• Input rows
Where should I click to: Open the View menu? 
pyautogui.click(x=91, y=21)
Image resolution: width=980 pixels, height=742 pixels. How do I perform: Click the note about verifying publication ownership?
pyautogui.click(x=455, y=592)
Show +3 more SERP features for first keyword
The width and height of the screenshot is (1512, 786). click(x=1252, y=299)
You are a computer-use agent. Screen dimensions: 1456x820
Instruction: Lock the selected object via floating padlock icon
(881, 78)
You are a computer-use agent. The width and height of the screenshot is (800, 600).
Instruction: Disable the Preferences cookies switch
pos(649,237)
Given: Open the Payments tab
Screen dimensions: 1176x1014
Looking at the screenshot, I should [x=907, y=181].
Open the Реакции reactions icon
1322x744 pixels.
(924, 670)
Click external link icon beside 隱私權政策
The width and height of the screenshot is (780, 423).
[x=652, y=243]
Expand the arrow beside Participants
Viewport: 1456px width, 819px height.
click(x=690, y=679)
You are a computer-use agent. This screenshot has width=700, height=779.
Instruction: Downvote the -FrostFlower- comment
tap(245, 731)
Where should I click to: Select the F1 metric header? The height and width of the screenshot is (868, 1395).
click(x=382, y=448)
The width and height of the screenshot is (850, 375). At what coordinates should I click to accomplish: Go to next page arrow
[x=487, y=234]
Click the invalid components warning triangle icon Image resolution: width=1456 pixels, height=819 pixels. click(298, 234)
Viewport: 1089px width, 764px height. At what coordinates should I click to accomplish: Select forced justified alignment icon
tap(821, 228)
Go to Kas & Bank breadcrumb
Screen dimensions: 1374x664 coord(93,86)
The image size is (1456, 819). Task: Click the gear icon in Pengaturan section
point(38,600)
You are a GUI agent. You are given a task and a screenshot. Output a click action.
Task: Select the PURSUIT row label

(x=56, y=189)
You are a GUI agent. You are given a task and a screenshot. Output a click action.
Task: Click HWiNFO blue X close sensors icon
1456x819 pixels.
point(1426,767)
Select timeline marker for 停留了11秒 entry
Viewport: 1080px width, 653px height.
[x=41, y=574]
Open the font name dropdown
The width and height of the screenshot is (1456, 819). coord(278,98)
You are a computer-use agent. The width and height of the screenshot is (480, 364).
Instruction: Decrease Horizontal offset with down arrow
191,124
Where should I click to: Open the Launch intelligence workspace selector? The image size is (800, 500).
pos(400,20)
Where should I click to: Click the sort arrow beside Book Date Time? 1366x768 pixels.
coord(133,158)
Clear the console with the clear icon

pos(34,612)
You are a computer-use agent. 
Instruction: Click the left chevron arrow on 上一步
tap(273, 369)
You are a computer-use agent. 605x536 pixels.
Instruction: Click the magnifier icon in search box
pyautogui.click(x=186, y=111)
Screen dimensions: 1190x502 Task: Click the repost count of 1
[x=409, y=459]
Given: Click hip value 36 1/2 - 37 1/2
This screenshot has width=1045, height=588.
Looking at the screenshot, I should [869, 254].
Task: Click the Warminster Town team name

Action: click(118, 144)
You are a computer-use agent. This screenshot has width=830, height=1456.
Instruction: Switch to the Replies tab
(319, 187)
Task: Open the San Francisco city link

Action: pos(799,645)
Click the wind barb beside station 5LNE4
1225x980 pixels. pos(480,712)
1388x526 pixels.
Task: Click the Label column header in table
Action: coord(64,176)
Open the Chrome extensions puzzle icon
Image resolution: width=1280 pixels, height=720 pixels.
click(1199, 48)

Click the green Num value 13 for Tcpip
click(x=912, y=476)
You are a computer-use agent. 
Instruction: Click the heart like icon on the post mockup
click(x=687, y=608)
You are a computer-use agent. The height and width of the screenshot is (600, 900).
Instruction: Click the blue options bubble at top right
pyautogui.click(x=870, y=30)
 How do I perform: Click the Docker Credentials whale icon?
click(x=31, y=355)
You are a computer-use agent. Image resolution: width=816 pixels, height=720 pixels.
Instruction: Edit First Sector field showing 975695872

• Work required
Rewrite the records between the lines holding "Show +3 more SERP features for first keyword" and "Click the invalid", inclusive, with every "Instruction" changed to "Prompt" and nothing else altered.

• The response
Show +3 more SERP features for first keyword
The width and height of the screenshot is (1512, 786). click(x=1252, y=299)
You are a computer-use agent. Screen dimensions: 1456x820
Prompt: Lock the selected object via floating padlock icon
(881, 78)
You are a computer-use agent. The width and height of the screenshot is (800, 600).
Prompt: Disable the Preferences cookies switch
pos(649,237)
Given: Open the Payments tab
Screen dimensions: 1176x1014
Looking at the screenshot, I should [x=907, y=181].
Open the Реакции reactions icon
1322x744 pixels.
(924, 670)
Click external link icon beside 隱私權政策
The width and height of the screenshot is (780, 423).
[x=652, y=243]
Expand the arrow beside Participants
Viewport: 1456px width, 819px height.
click(x=690, y=679)
You are a computer-use agent. This screenshot has width=700, height=779.
Prompt: Downvote the -FrostFlower- comment
tap(245, 731)
Where should I click to: Select the F1 metric header? The height and width of the screenshot is (868, 1395).
click(x=382, y=448)
The width and height of the screenshot is (850, 375). At what coordinates should I click to accomplish: Go to next page arrow
[x=487, y=234]
Click the invalid components warning triangle icon Image resolution: width=1456 pixels, height=819 pixels. click(298, 234)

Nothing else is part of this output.